Zu bearbeitende Aufgaben:
(A) Schreibe aus dem Text über den Aids-Aktivismus den Abschnitt, der mit „Zeitgleich gab es“ beginnt und mit „Aidskrise sträflich unterfinanziert.“ endet, noch einmal ab. Ersetze dabei „Medien“ durch „Zeitungen“.
(B) Führe den Text über den Aids-Aktivismus und die Aids-Forschung im Anschluss an seinen letzten Satz weiter.

##### Vorliegender Textauszug

Aids-Aktivist:innen in den USA kämpften buchstäblich um ihr Leben – und das ihrer Freund:innen. Um das Sterben zu stoppen forderten sie mit spektakulären Aktionen dringend benötigte Mittel für Forschung und Behandlung. Das Titelfoto von RAINBOW Nr. 30/1998 (Abb. oben) zeigt zwei Männer, die sich im April 1986 in San Francisco vor einem Regierungsgebäude angekettet hatten. Ihre Botschaft war klar: „Bekämpft Aids – nicht Menschen mit Aids!“

Zeitgleich gab es Nachrichten, die uns empörten: Der Film Aids – die Afrikalegende von Heimo Claasen und Malte Rauch, ausgestrahlt am 5. Juni 1989 im 3. Fernsehprogramm, präsentierte Hinweise darauf, dass das HI-Virus möglicherweise nicht auf natürlichem Wege entstanden ist. Für uns entscheidender war jedoch: Während Aktivist*innen verzweifelt für dringend benötigte Mittel zur AIDS-Forschung kämpften, erhöhte die US-Regierung die angeblich nur defensive Biowaffenforschung um Millionen Dollar – wie der Film eindrücklich belegte. Die großen Medien wiesen die Inhalte des Films schnell als Stasi- oder KGB-Legende zurück, doch die politische Realität konnte nicht geleugnet werden: Aids-Forschung wurde gerade in den Anfangsjahren der Aidskrise sträflich unterfinanziert.

##########
##### Bereitgestelltes Material

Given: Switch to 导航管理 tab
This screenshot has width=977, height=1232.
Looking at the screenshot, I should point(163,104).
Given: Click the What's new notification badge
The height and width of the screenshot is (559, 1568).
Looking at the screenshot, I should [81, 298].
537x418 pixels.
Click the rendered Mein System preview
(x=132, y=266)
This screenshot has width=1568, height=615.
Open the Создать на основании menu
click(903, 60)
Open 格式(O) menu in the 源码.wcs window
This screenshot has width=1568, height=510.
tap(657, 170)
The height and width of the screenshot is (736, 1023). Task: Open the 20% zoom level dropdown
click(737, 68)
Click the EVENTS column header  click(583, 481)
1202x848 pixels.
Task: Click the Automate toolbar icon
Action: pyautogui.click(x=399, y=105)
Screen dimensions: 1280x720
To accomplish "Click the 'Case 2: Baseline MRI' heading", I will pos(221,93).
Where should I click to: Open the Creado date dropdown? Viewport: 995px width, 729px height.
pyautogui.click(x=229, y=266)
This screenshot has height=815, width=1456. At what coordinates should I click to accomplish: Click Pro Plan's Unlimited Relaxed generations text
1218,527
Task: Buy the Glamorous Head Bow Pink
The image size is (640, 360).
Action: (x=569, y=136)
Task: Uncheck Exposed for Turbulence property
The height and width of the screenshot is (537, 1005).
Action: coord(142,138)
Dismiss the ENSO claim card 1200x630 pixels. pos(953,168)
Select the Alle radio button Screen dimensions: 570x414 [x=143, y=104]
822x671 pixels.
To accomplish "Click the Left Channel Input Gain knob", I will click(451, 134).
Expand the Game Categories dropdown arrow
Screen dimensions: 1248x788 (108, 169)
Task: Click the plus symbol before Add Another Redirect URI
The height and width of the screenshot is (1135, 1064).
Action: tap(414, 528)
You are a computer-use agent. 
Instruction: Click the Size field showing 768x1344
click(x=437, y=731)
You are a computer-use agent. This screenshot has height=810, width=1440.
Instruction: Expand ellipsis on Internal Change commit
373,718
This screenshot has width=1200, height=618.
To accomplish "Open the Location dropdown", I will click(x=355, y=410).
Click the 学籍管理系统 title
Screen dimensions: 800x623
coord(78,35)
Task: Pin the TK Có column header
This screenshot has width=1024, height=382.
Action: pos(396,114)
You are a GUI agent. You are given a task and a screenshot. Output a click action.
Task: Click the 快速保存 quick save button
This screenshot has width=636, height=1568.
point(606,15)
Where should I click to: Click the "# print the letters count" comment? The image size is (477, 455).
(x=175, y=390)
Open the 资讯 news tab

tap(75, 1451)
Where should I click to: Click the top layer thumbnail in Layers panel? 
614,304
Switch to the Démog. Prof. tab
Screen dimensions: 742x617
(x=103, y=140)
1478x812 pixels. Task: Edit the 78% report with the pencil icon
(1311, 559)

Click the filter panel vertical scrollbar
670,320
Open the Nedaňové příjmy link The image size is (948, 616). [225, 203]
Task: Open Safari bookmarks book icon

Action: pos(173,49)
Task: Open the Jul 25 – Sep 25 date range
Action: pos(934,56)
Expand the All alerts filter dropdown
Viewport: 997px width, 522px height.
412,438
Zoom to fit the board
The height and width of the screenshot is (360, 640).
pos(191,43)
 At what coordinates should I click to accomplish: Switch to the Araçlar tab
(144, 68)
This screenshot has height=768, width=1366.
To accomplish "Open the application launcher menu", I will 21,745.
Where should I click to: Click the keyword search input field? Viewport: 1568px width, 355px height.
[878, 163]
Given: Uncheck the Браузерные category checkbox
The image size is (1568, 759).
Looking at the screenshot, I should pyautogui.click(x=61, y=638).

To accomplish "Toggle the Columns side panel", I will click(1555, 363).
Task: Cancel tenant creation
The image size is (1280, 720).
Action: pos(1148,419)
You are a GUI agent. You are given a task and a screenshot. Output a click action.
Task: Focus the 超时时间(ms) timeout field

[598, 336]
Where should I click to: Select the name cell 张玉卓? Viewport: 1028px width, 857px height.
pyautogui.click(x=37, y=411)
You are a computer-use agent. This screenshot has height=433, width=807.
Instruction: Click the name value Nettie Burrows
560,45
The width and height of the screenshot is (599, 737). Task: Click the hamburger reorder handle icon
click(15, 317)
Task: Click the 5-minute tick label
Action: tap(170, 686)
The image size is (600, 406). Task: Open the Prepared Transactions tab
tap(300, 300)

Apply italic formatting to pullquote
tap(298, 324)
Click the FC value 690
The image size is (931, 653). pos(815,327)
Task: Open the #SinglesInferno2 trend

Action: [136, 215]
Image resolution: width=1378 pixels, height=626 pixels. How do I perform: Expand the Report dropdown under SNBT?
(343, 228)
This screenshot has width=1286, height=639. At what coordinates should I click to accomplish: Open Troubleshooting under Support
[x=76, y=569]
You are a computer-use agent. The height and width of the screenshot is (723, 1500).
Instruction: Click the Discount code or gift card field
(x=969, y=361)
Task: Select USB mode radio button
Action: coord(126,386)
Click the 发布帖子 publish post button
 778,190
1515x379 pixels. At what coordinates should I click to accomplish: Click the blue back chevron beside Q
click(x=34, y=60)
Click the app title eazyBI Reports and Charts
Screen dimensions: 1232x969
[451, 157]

##########

Lösungsteil:
(A)
Zeitgleich gab es Nachrichten, die uns empörten: Der Film Aids – die Afrikalegende von Heimo Claasen und Malte Rauch, ausgestrahlt am 5. Juni 1989 im 3. Fernsehprogramm, präsentierte Hinweise darauf, dass das HI-Virus möglicherweise nicht auf natürlichem Wege entstanden ist. Für uns entscheidender war jedoch: Während Aktivist*innen verzweifelt für dringend benötigte Mittel zur AIDS-Forschung kämpften, erhöhte die US-Regierung die angeblich nur defensive Biowaffenforschung um Millionen Dollar – wie der Film eindrücklich belegte. Die großen Zeitungen wiesen die Inhalte des Films schnell als Stasi- oder KGB-Legende zurück, doch die politische Realität konnte nicht geleugnet werden: Aids-Forschung wurde gerade in den Anfangsjahren der Aidskrise sträflich unterfinanziert.

(B)
Vereint im Zorn: Die Geschichte von ACT UP in den USA zeigt die Entstehung und das Leben der AIDS-Aktivistenbewegung aus der Perspektive derer, die an vorderster Front gegen die Epidemie kämpften. Anhand von Zeitzeugenberichten von ACT-UP-Mitgliedern sowie seltenem Archivmaterial schildert der Film den Kampf von ACT UP gegen Profitgier von Konzernen, gesellschaftliche Gleichgültigkeit und staatliche Vernachlässigung. Mit Parolen wie „We die, they do nothing!“ führten sie Straßenblockaden und weitere Aktionen des zivilen Ungehorsams durch. Weil sie nichts mehr zu verlieren hatten und sich nicht länger ‚ruhigstellen‘ ließen, entwickelte die Bewegung eine enorme Kraft (siehe hierzu auch https://magazin.hiv/magazin/gesellschaft-kultur/aids-geschichte-wird-gemacht/).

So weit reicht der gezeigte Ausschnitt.